Reproduce the passage on Theorem A below word for word, keeping every symbol and line break.

◆ **Passage to read**
= = =
2.3. We can now prove one of our main theorems.

Theorem ${\rm A}$. Suppose that $\phi$ is a function of $x$ which tends steadily to infinity with $x$. Then

\begin{equation*} \log \log x- \phi \surd(\log \log x)\lt f(n) \lt \log \log x+\phi \surd(\log \log x)\tag{2.31} \end{equation*}
for almost all quadratfrei numbers $n$ less than $x$.
= = =
◆ **Records shown**
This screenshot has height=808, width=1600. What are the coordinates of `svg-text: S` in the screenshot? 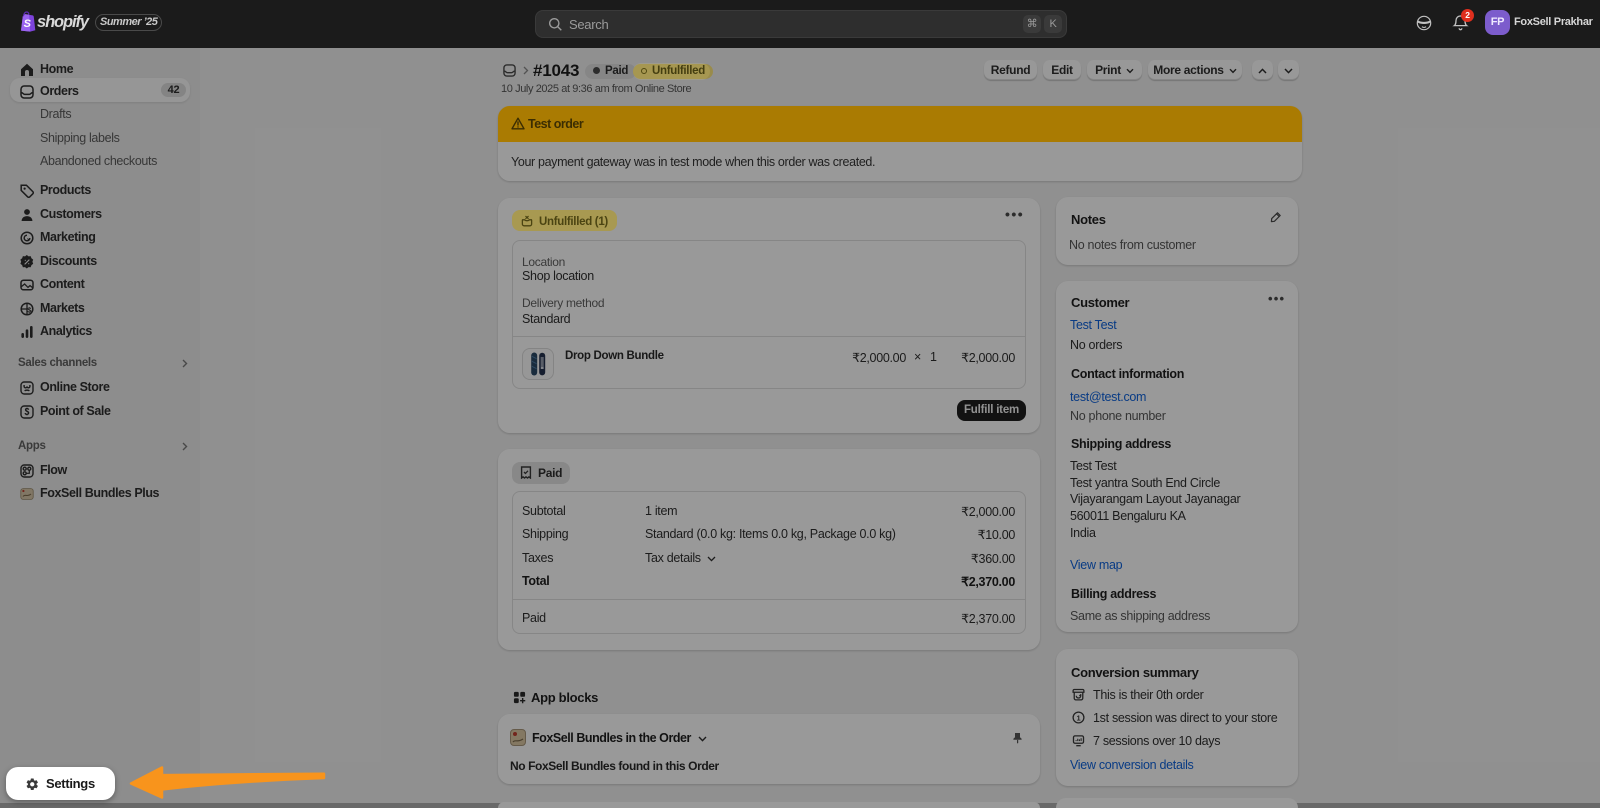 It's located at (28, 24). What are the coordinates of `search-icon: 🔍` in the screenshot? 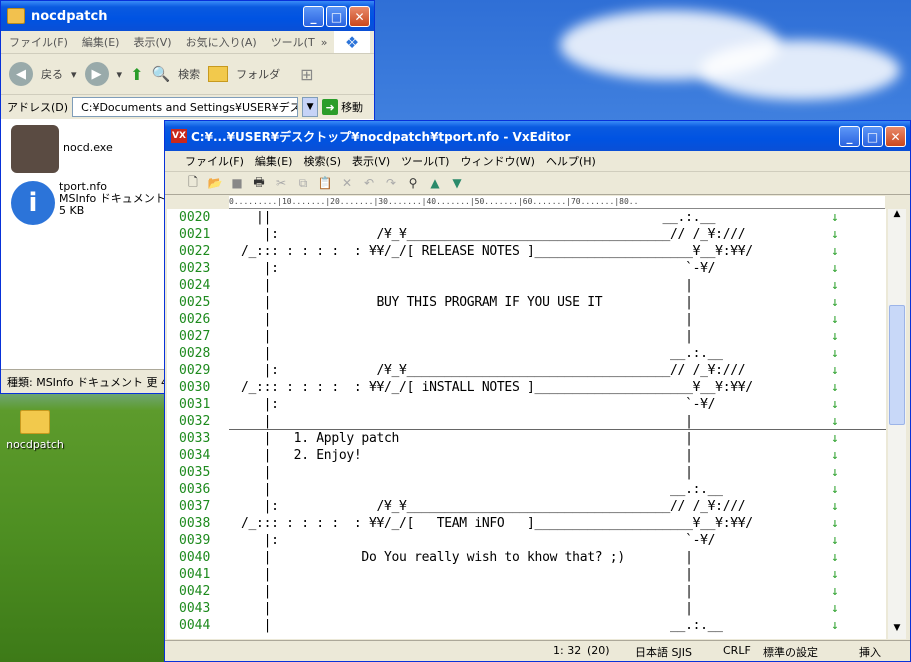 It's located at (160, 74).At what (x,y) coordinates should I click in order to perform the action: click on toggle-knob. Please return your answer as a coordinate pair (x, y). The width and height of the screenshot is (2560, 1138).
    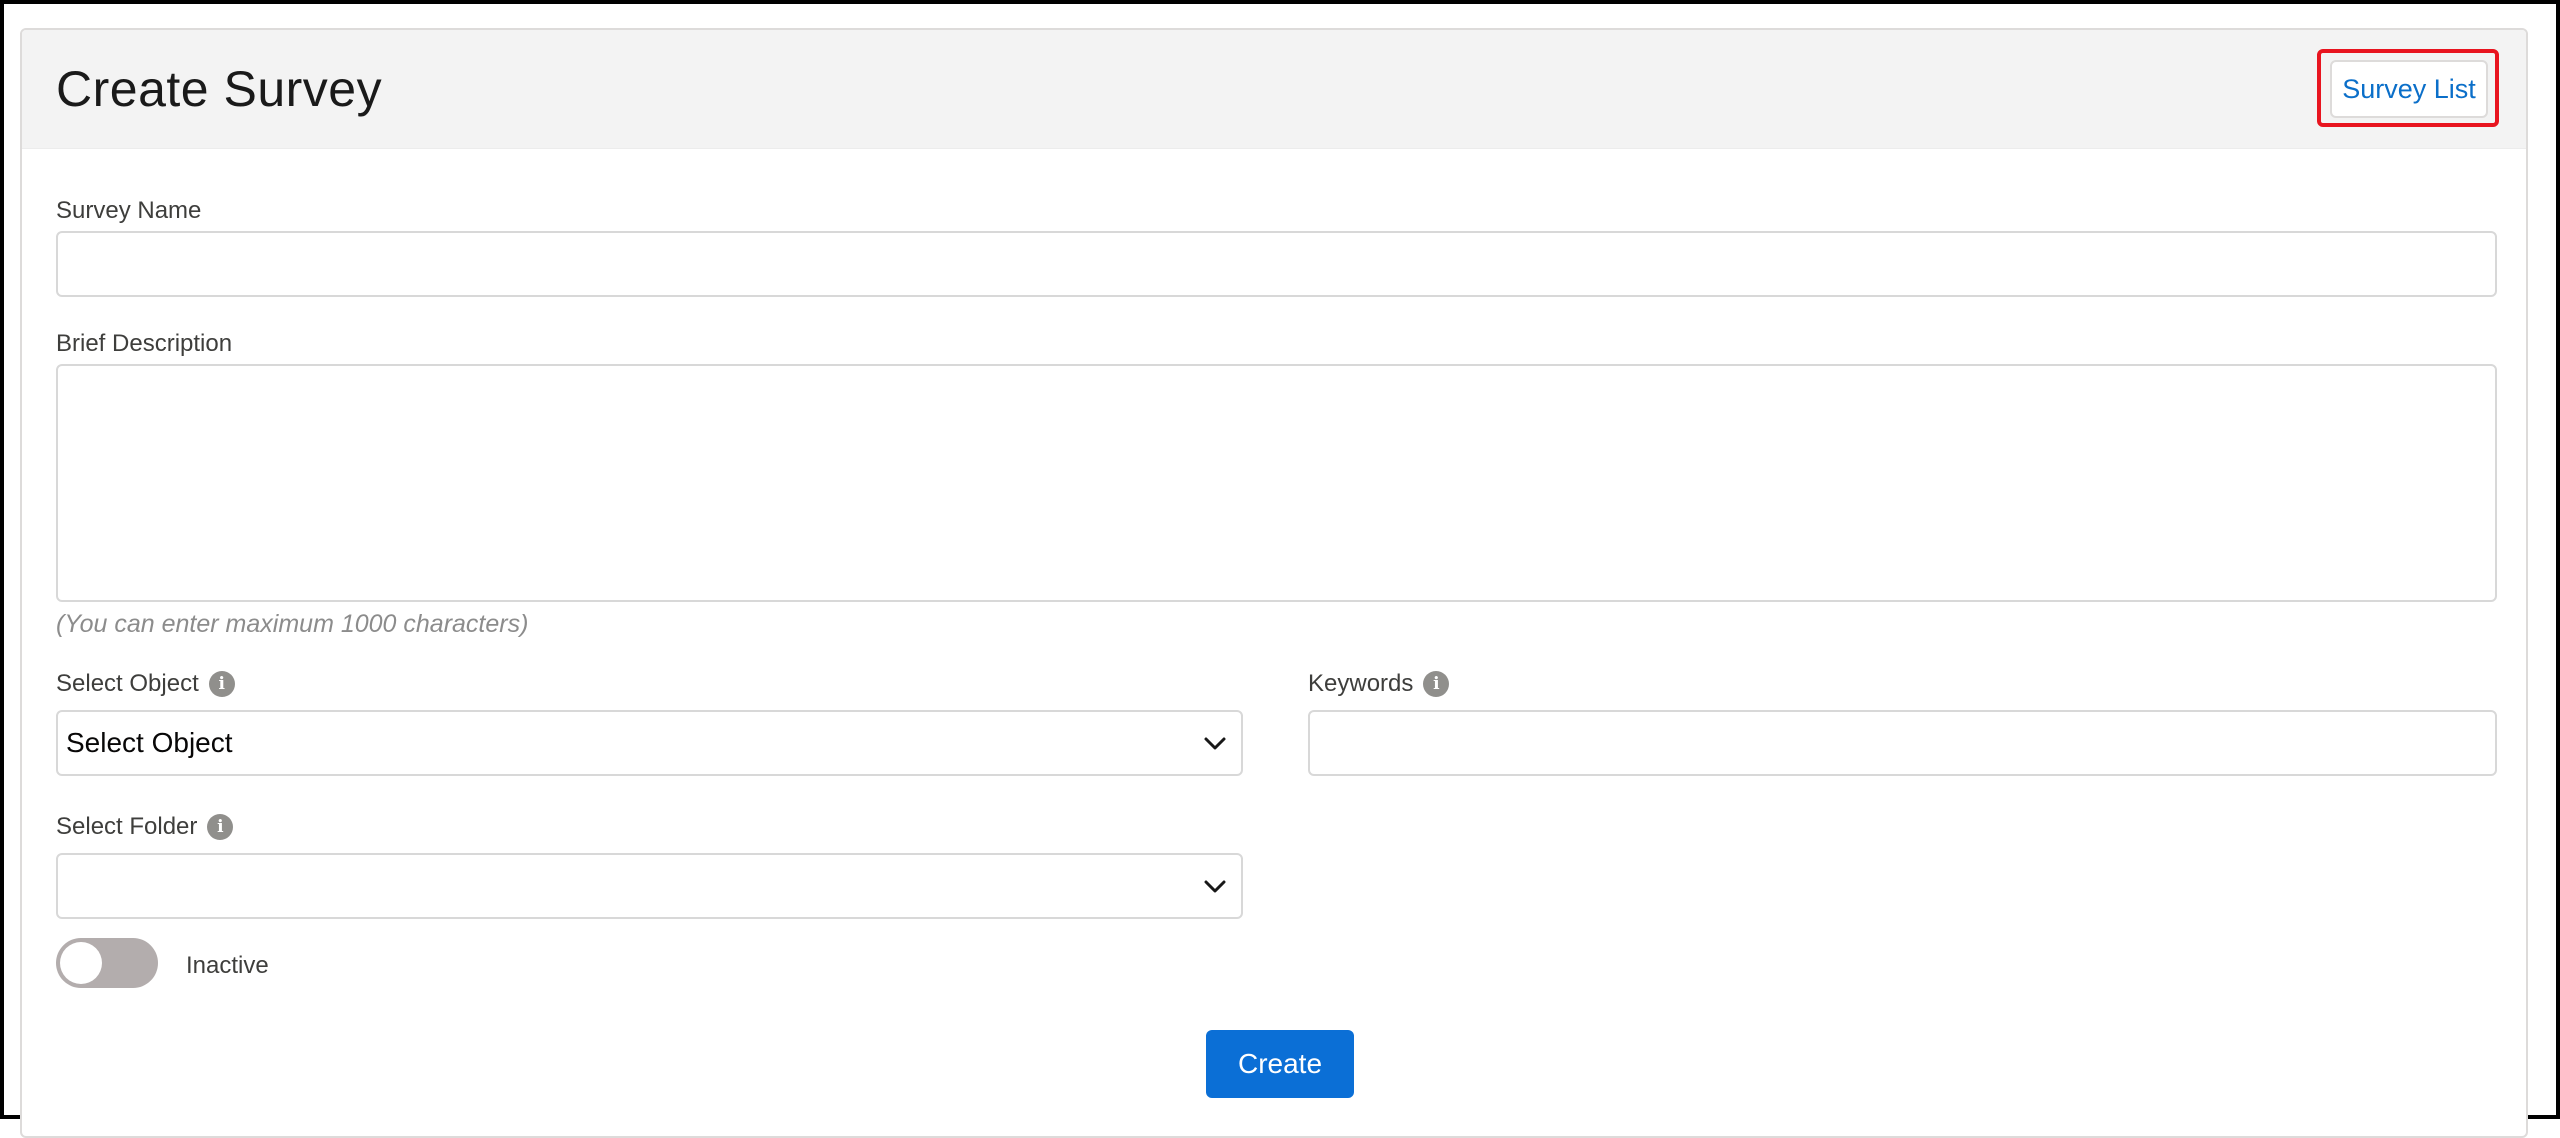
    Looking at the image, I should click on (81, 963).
= = =
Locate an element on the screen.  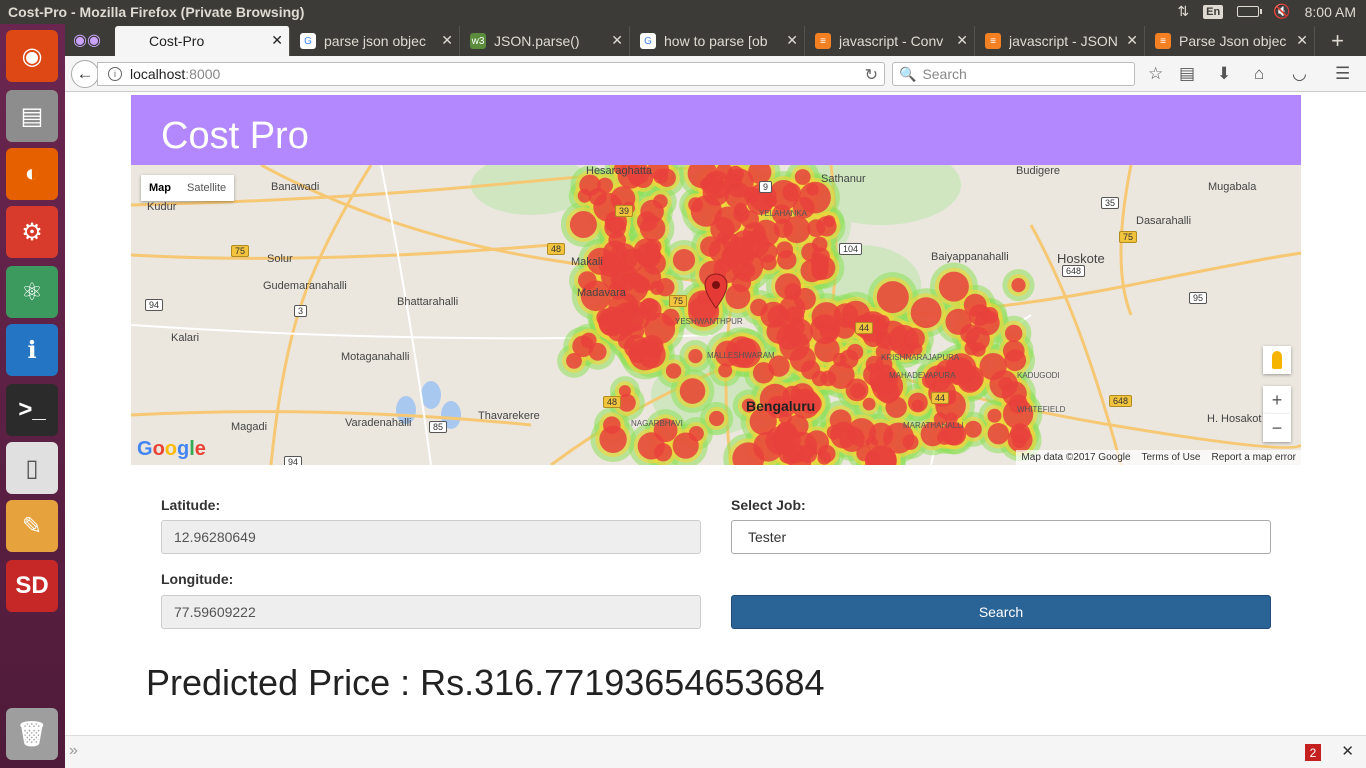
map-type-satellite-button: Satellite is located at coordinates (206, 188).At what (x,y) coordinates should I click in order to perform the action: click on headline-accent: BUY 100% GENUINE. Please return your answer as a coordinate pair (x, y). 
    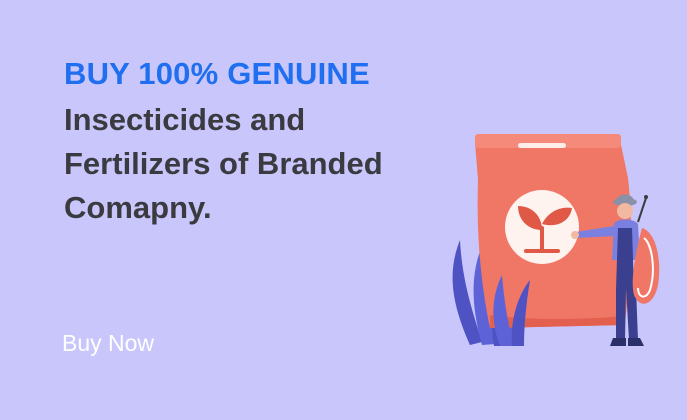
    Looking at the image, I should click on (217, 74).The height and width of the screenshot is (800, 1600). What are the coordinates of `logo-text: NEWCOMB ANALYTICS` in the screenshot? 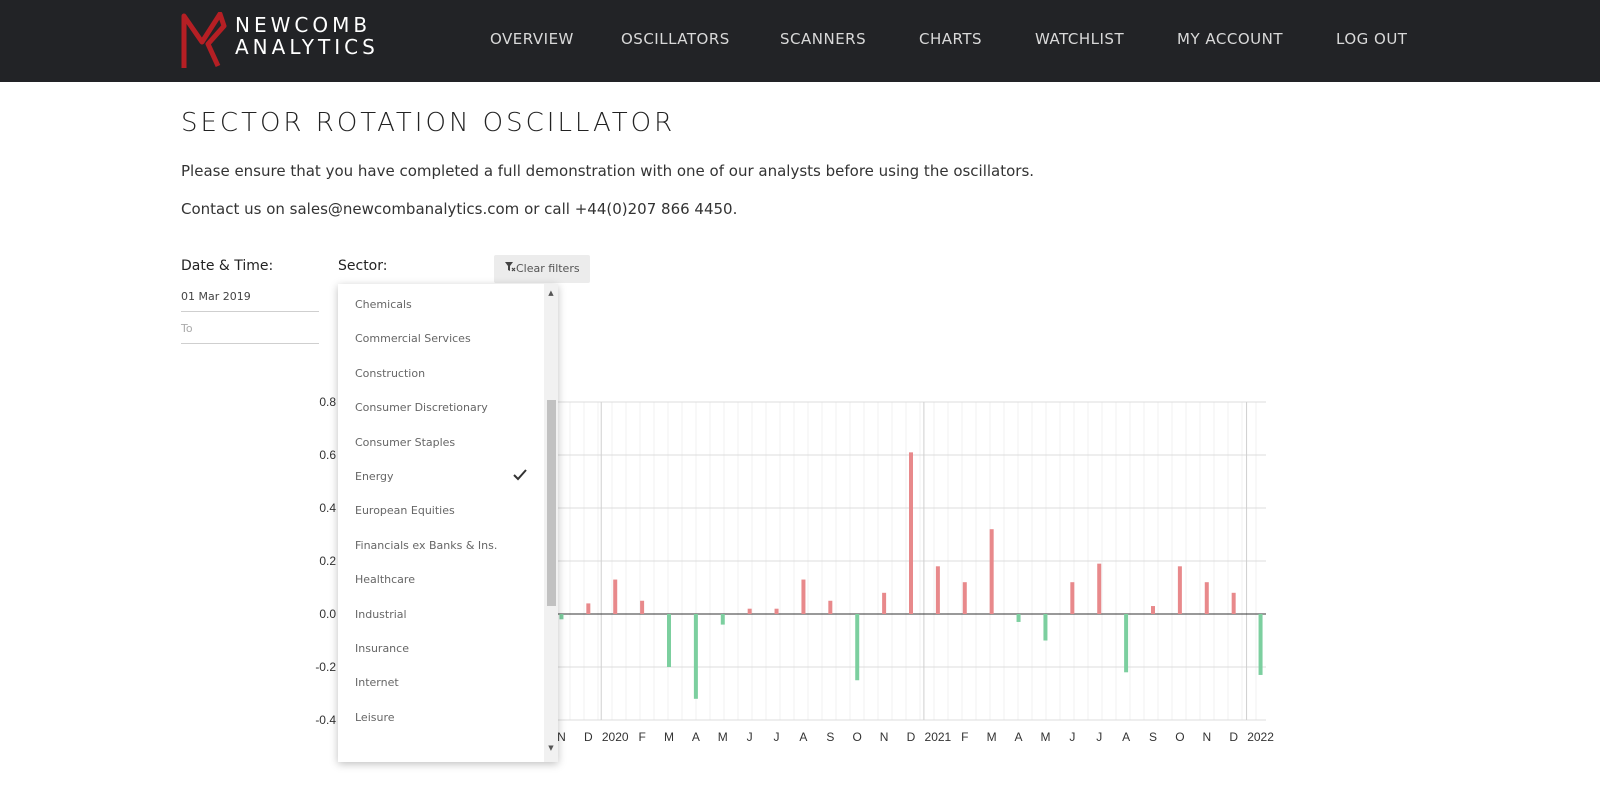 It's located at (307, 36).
= = =
◆ **Written solution**
2.3. We can now prove one of our main theorems.

Theorem ${\rm A}$. Suppose that $\phi$ is a function of $x$ which tends steadily to infinity with $x$. Then

\begin{equation*} \log \log x- \phi \surd(\log \log x)\lt f(n) \lt \log \log x+\phi \surd(\log \log x)\tag{2.31} \end{equation*}
for almost all quadratfrei numbers $n$ less than $x$.